Sulphamic acid: An efficient, cost-effective and recyclable solid acid catalyst for three-component synthesis of homoallylic amines

Abstract

Homoallylic amines are synthesized by the three-component coupling reaction of aldehydes, anilines and allyltributylstannane using heterogeneous solid acid catalyst, sulphamic acid under solvent-free conditions in excellent yields. The catalyst can be recovered by simple filtration and can be recycled in subsequent reactions. The method is simple, cost-effective and environmentally benign.

Introduction

Homoallylic amines are valuable intermediates in the synthesis of β-amino acids, β-lactams, γ-lactams, aziridines, amines, HIV-protease inhibitors and biologically active nitrogen-containing natural products [1], [2]. Hence, the synthesis of homoallylic amines is an essential task in organic synthesis. In general, homoallylic amines are prepared either by addition of organometallic reagents to imines or by nucleophilic addition of allylsilane, allyltin, allylboron, allylgermane or allylgallium reagents to imines in the presence of acid catalysts [2](c), [3]. Accordingly several methods have been reported for the allylation of aldimines in the presence of Lewis acids, such as TiCl₄, Sc(OTf)₃, BF₃ · OEt₂, PdCl₂(PPh₃)₂ or PtCl₂(PPh₃)₂, Seletfluor^™, Bi(OTf)₃, and iodine [4]. However, most of the synthetic protocols reported so far suffer from high temperatures, prolonged reaction times, harsh reaction conditions, low yields of the products and the use of hazardous and often expensive acid catalysts. Furthermore, many of these catalysts are deactivated or sometimes decomposed by amines and water that exit during imine formation. And also, the main disadvantage of most of the existing methods is that the catalysts are destroyed in the work-up procedure and cannot be recovered or re-used. Therefore, the development of simple, convenient and environmentally benign approaches for the synthesis of homoallylic amines is still desirable.

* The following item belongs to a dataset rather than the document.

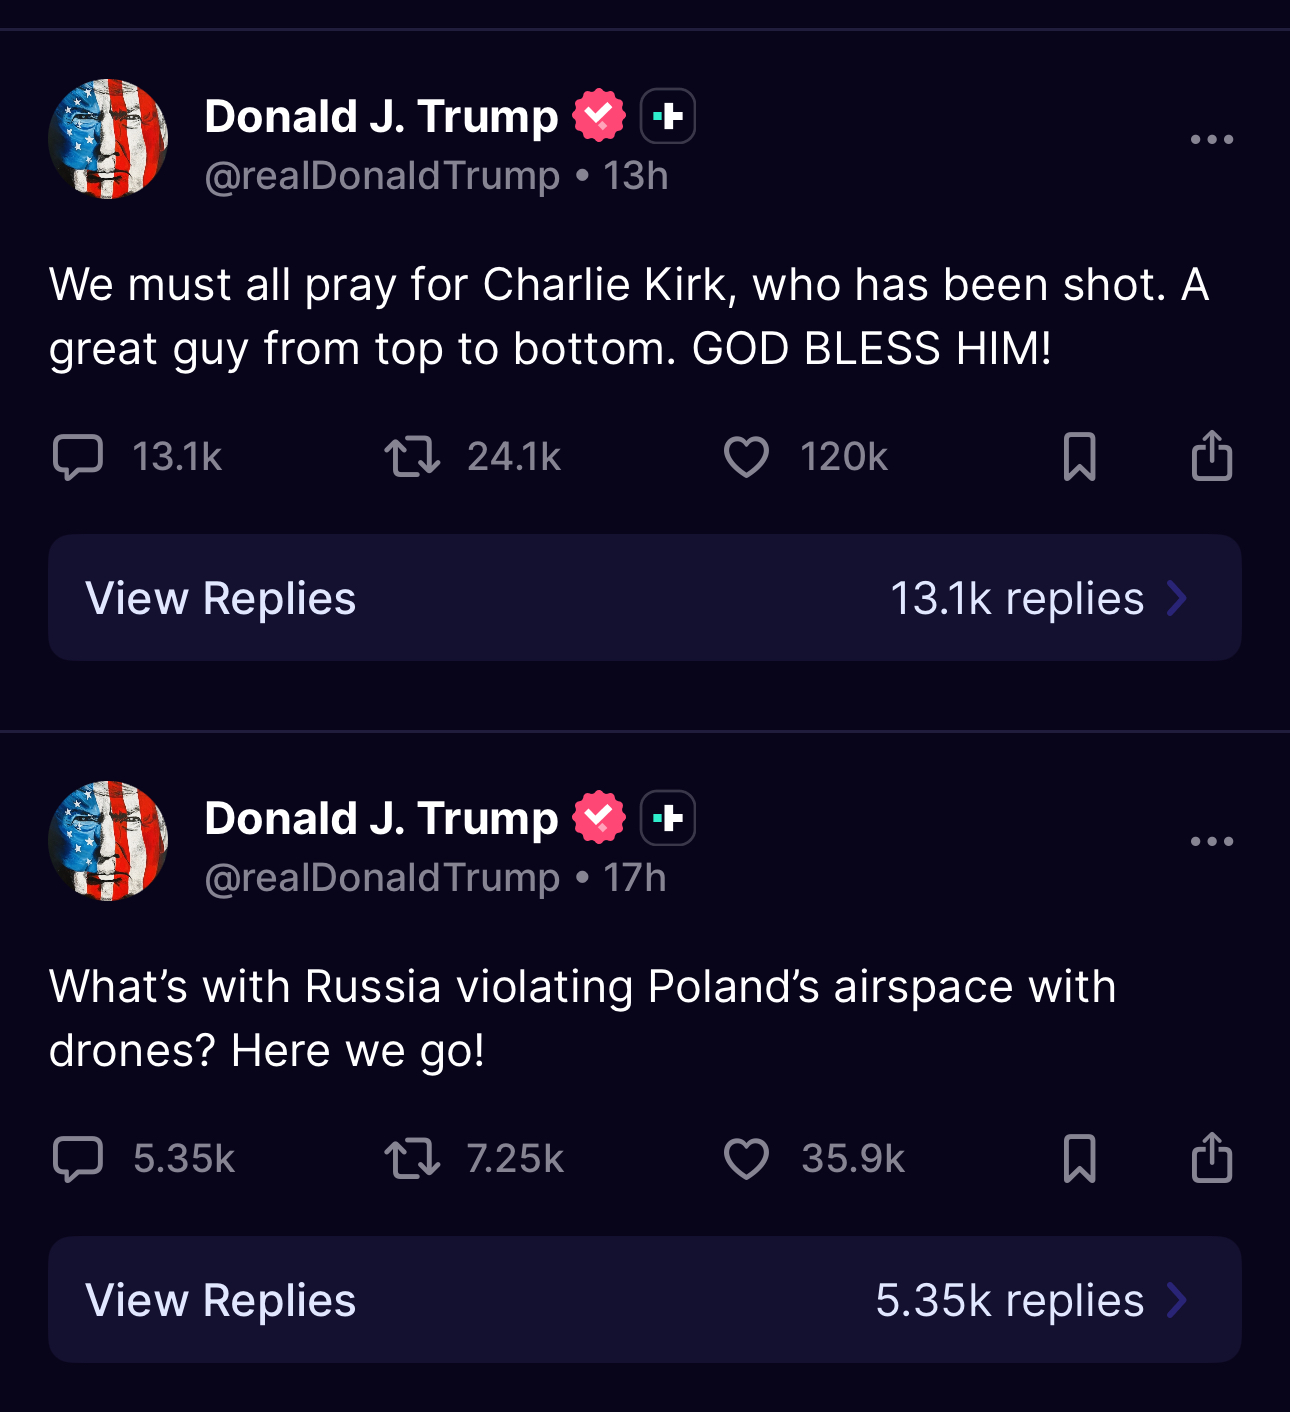Expand the 13.1k replies chevron

tap(1177, 598)
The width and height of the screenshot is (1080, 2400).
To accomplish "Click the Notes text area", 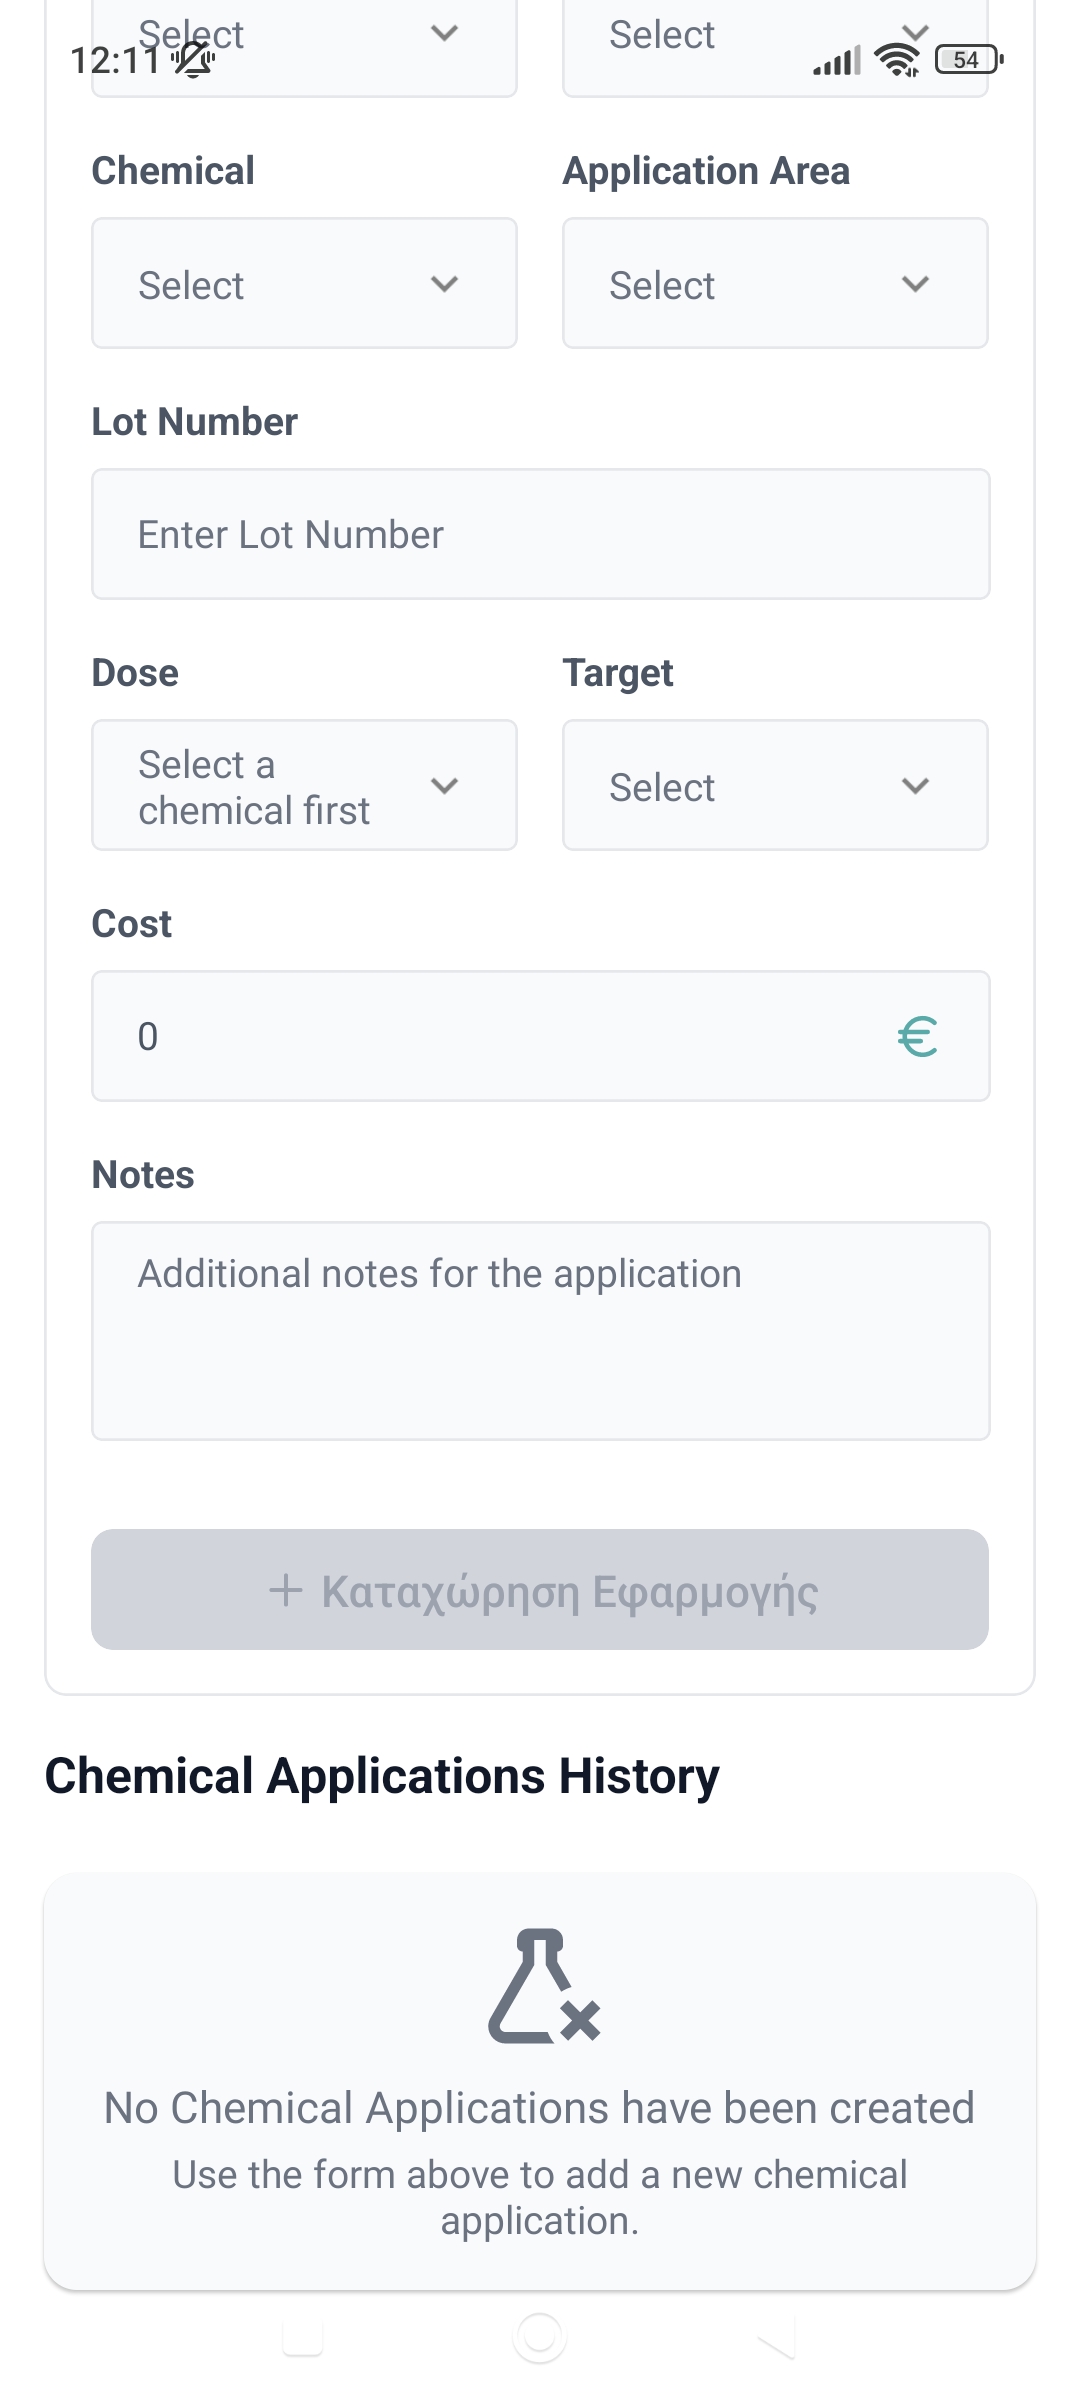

In recent years, the use of solid acids as heterogeneous catalysts has received tremendous interest in different areas of organic synthesis [5]. Heterogeneous solid acids are advantageous over conventional homogeneous acid catalysts as they can be easily recovered from the reaction mixture by simple filtration and can be reused after activation or without activation, thereby making the process economically more viable. During the last few years, sulphamic acid (NH₂SO₃H, SA) has emerged as a substitute for conventional acidic catalysts. Sulphamic acid is a common organic acid with mild acidity, in volatility and incorrositivity, is insoluble in common organic solvents. It is a white crystalline solid [6a], with outstanding physical stability and is commercially available cheap chemical. It has already been determined that SA is composed not of the amino sulfonic acid, but rather of ⁺H₃N⁻SO₃ zwitterionic units by both X-ray and neutron diffraction techniques [6](b), [6](c). In recent years, SA has been used as an efficient heterogeneous acid catalyst for acid catalyzed reactions, such as acetalization [7a], esterification [7](b), [7](c), acetylation of alcohols and phenols [7d], nitrile formation [7e], tetrahydropyranylation of alcohols [7f], transesterification of β-ketoesters [7g]. Moreover, some important organic transformations, including Biginelli condensation [7h], Beckmann rearrangement [7i], inter- and intramolecular imino Diels–Alder reactions [7j] and very recently Pechmann condensation [7k], have also been carried out in the presence of SA. The usual catalytic feature and intrinsic zwitterionic property of SA is very different from the conventional acidic catalyst, which encouraged us to investigate further applications of SA as an acidic catalyst in the other carbon–carbon and carbon-heteroatom bond forming reactions. However, there are no reports in the use of SA for the synthesis of homoallylic amines. The use of SA as a recyclable catalyst makes the process convenient, economic and environmentally benign.